Hi Hal,
Rambus will be in all those markets where a very high speed memory-to-chip interface is required. The problem is that all those markets put together, for at least the next few years, are small compared to the PC memory market.
MileHigh: The market will determine the price of DRDRAM, and therein lies the Rambus dilemma: if it is priced too high relative to other RAM, nobody will buy it; if it is priced competitively with other RAM, the royalties will be diminished.
I had been predicating my bullishness on Rambus on the statements by analysts (which can be found on this thread) about the expected size, in dollars, of the DRAM market in the year 2001. Rambus should have a very sizable share of that market by then. Calculate some conservative royalty numbers, and you could see a share price for Rambus between $80 - $200, perhaps more.

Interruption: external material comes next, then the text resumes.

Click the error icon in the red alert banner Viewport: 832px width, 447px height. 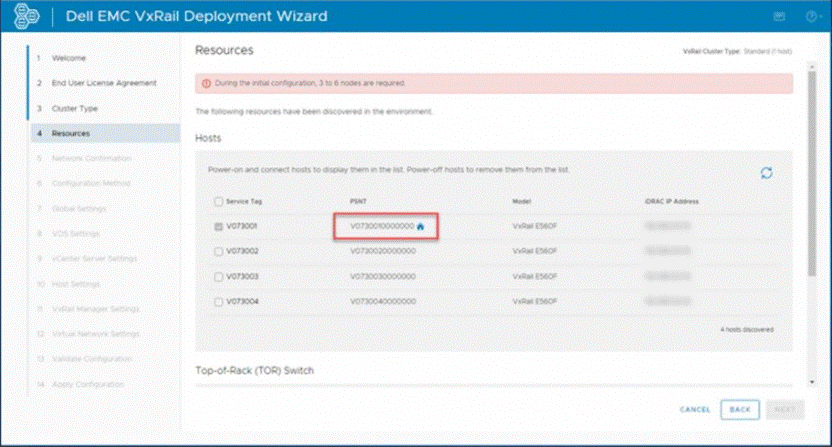click(x=207, y=83)
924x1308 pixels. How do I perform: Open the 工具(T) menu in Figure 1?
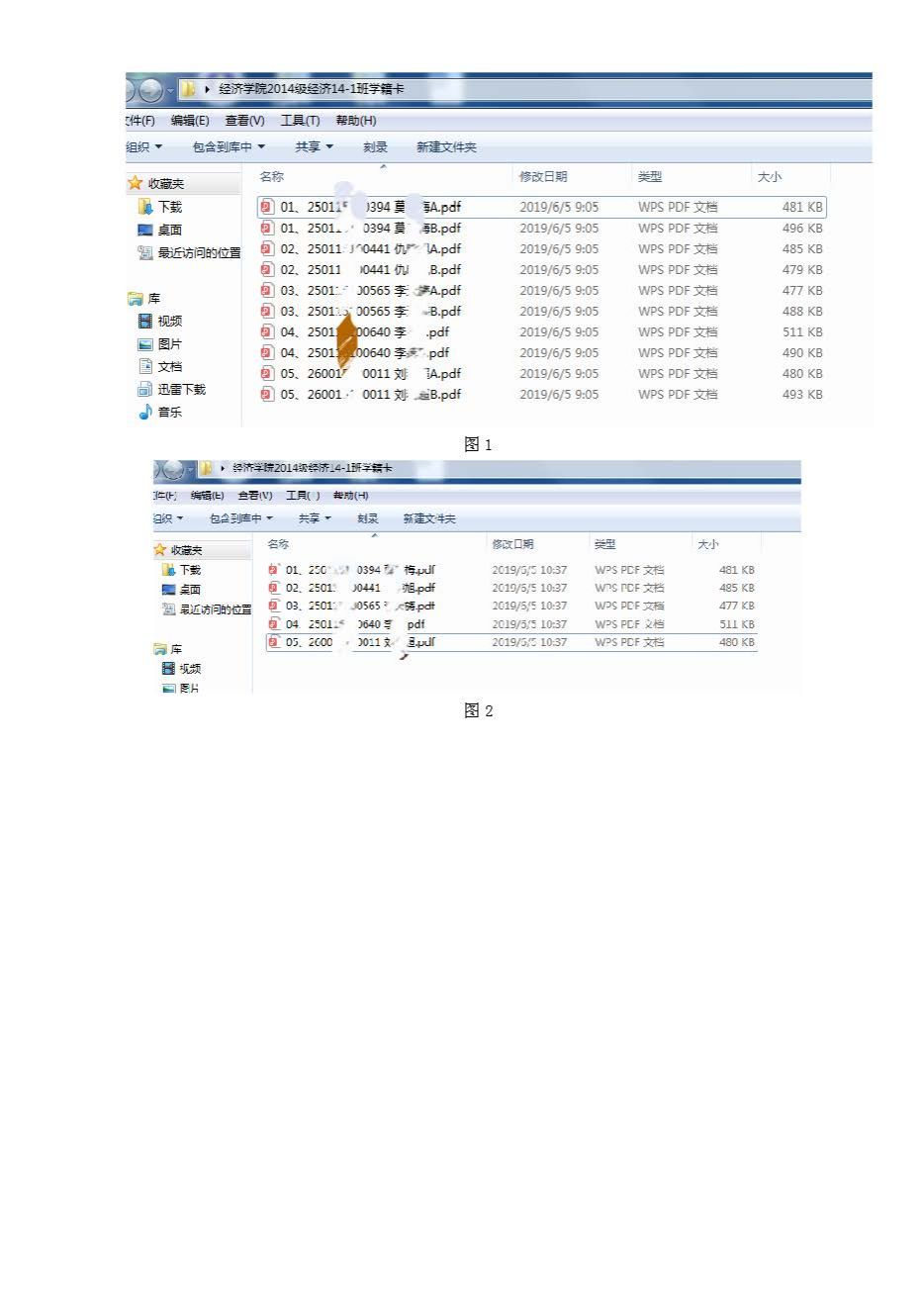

The problem is, the DRAM market, in dollars, continues to shrink. And I just don't see the DRAM market coming even close to those rosy predictions. Prices keep falling; by the end of this year, you will probably be able to put 64MB of SDRAM in a system for about $30. Anyone who thinks that DRDRAM can set it's own price, because of it's superior performance, and does not have to compete with this, is fooling themselves.
Perhaps H&Q has come to this conclusion with their earnings revision. (Interesting that they have reiterated their buy recommendation while revising estimates down; I have not researched these things on my own, just read them off the thread. Are they both true?)
You asked what kind of breakthrough Rambus could come up with to overcome this. I don't see it as a technology issue, at least from the Rambus standpoint. What Rambus needs is some stimulus that will cause people and companies to consume, in dollars, much more DRAM than they are consuming now. Some application area that is very crude now, like Virtual Reality, that will make a quantum leap with Intel's new processors and lots of DRDRAM; more internet bandwidth would certainly open up some doors to new applications needing more horsepower; video on demand, interactive TV, etc.
I just don't see the next memory hungry mass market application popping up very soon. But they always come along eventually.